Mas, o essencial foi salvo. O Governo foi para a mesa das negociações decidido a evitar que Portugal pudesse ser confundido como o novo problema do euro, como um país arrivista e incapaz de assumir compromissos. Costa apagou todos esses receios e para os que acreditam que a moderação ainda é o melhor caminho para resolver os problemas do país, sejam mais à esquerda ou mais à direita, essa só pode ser uma boa notícia.

2. De duas, uma: ou a TAP desmente os números apresentados esta semana sobre as taxas de ocupação dos voos para a Europa que quer agora suprimir, ou Rui Moreira tem razão ao afirmar que está em curso uma campanha da transportadora contra os interesses do Porto. Porque se é verdade que esses voos transportaram 190 mil pessoas no ano passado, se for indesmentível que os seus lugares estavam ocupados sempre acima dos 80%, cai por terra qualquer explicação sensata sobre a sua inviabilidade económica. E, deixando de haver uma justificação de racionalidade económica, torna-se obrigatório admitir que em curso está uma opção estratégica que atenta contra o Porto e o Norte. Acto contínuo, como diz e bem Rui Moreira, agora que a foi parcialmente TAP renacionalizada tem o dever de reverter a decisão. Porque uma companhia nacional não pode sê-lo parcialmente.

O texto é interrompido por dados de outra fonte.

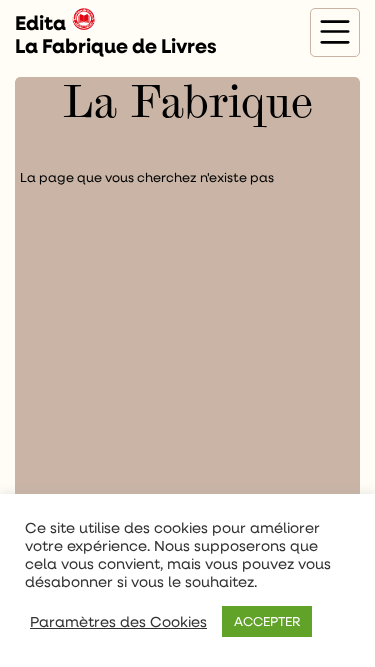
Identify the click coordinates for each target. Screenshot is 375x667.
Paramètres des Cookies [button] (118, 622)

Não é a primeira vez que a TAP ensaia soluções desta natureza. Nem é inédito que se empenhe em menosprezar o potencial do principal aeroporto do noroeste peninsular. Em outros tempos, os voos que suprimiu foram de imediato repostos por companhias rivais. Mais recentemente, deu-se ao luxo de, por exemplo, deixar à angolana TAAG uma linha directa entre o Porto e Luanda com taxas de ocupação altíssimas. O que explica esta estratégia persistente é a obsessão com a centralização das operações no hub de Lisboa. Por isso suprime voos e, mais grave ainda para o Porto, por isso desvia os passageiros do mercado galego para a capital colocando à sua disposição voos directos a partir de Vigo. A TAP não percebe, ou não quer perceber, que para uma região exportadora como o Norte ter voos é ter contactos e ter contactos é ter negócios. Não é um capricho, é uma necessidade evidente que uma companhia de bandeira não pode menosprezar.